- Born: 23 February 1912 Bath, England
- Died: 24 March 2006 (aged 94)

Academic background
- Alma mater: Fitzwilliam College, Cambridge University of London

Academic work
- Discipline: Geography and history
- Institutions: University of Cambridge Indiana University

= Norman Pounds =

English geographer and historian

Norman John Greville Pounds (23 February 1912 - 24 March 2006) was an English geographer and historian. He wrote over 30 books, primarily on the history and geography of Europe from several different time periods.

==Early life and career==

Pounds grew up in Bath, England, where he was born on 23 February 1912. He went to three schools in the area. The first two were Church of England schools which began his opposition to organised religion. He attended King Edward's School on a scholarship between 1923 and 1931. He then studied at Fitzwilliam House at University of Cambridge where he received a diploma in education.

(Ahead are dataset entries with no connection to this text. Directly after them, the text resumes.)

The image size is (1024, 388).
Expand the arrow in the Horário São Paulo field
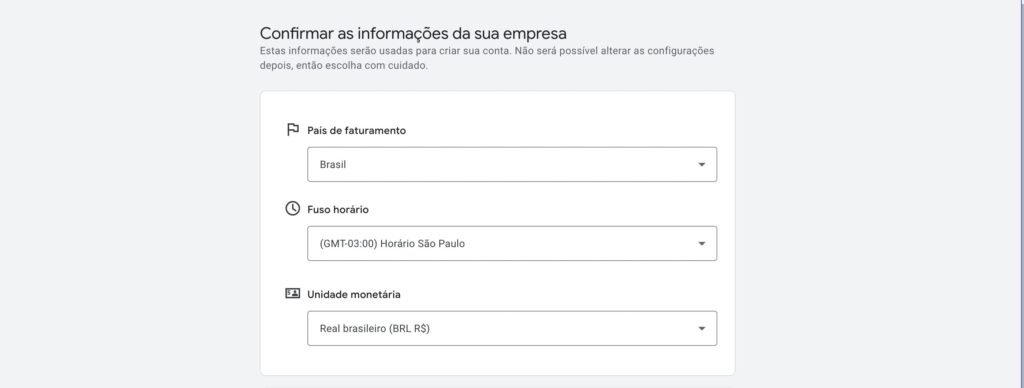click(x=701, y=244)
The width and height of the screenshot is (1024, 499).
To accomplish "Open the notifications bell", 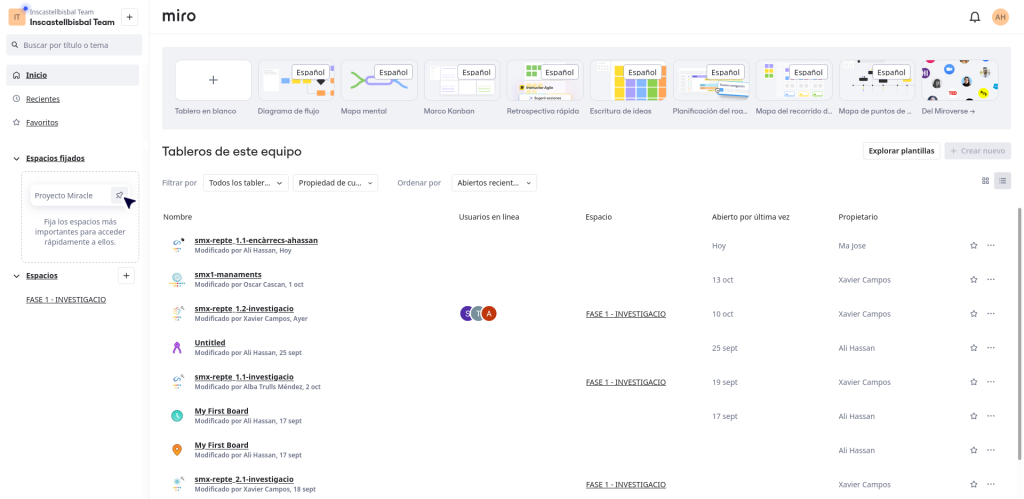I will (974, 17).
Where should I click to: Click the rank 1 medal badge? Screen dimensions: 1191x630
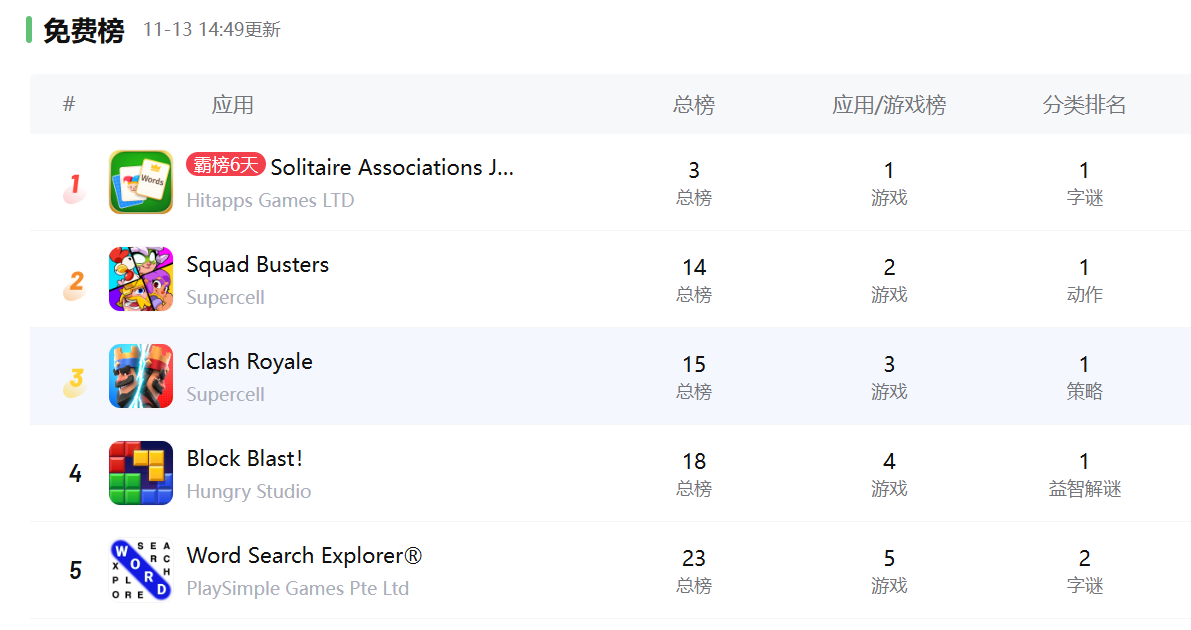74,186
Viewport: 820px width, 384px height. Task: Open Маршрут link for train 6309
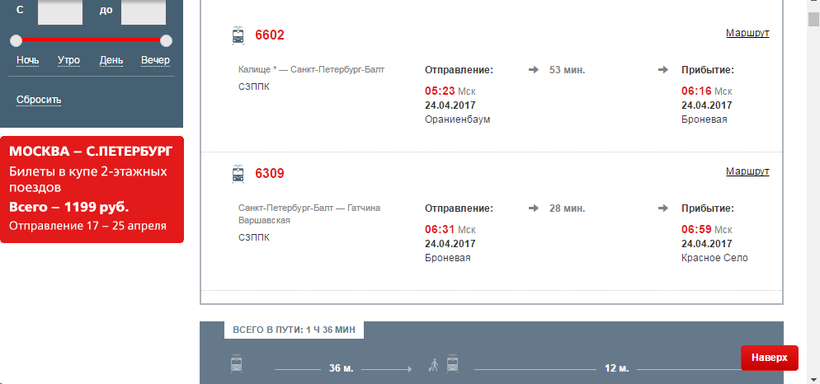tap(747, 172)

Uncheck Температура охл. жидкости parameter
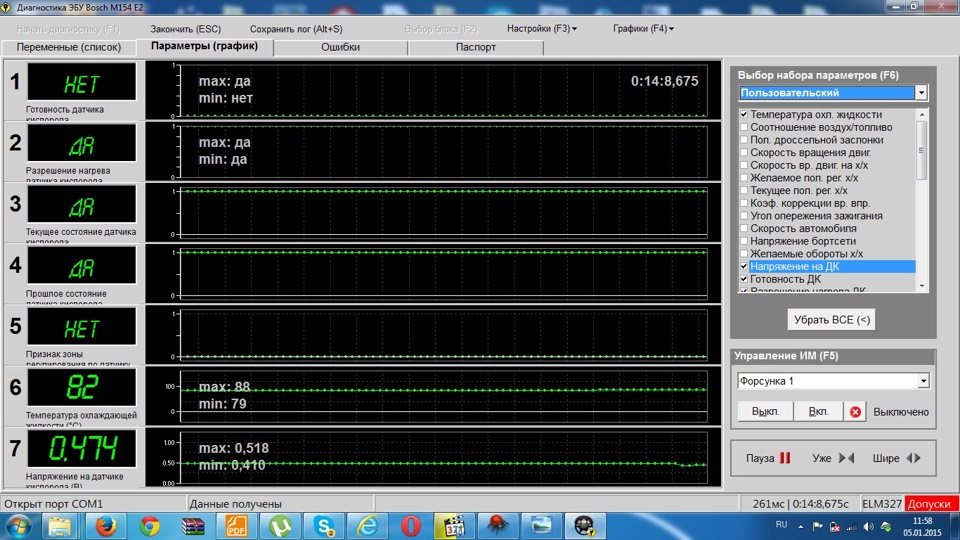[744, 115]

He became a geography and history teacher at Falmouth Grammar School in Cornwall between 1935 and 1944. When the Second World War broke out in 1939, he was declared medically unfit for active service and instead worked as a firewatcher. He also spent this time writing his PhD on the historical geography of Cornwall and received a first-class geography and history BA degree from the University of London. Pounds began teaching geography at The University of Cambridge in 1945 before moving onto Indiana University in the 1950s where he was a geography professor until 1968. He continued to teach at various institutions for several decades, finally stopping in 2004 at the age of 92.

==Personal life==

Pounds' father, John Greville Pounds (1883-1935), was a compositor and his mother, Camilla Martha Minnie née Fisher (1884-1963) was a teacher. He married Dorothy Josephine Mitchell (1910-1989) in 1938. He died on 24 March 2006 of Leukaemia which he was diagnosed with at age 87.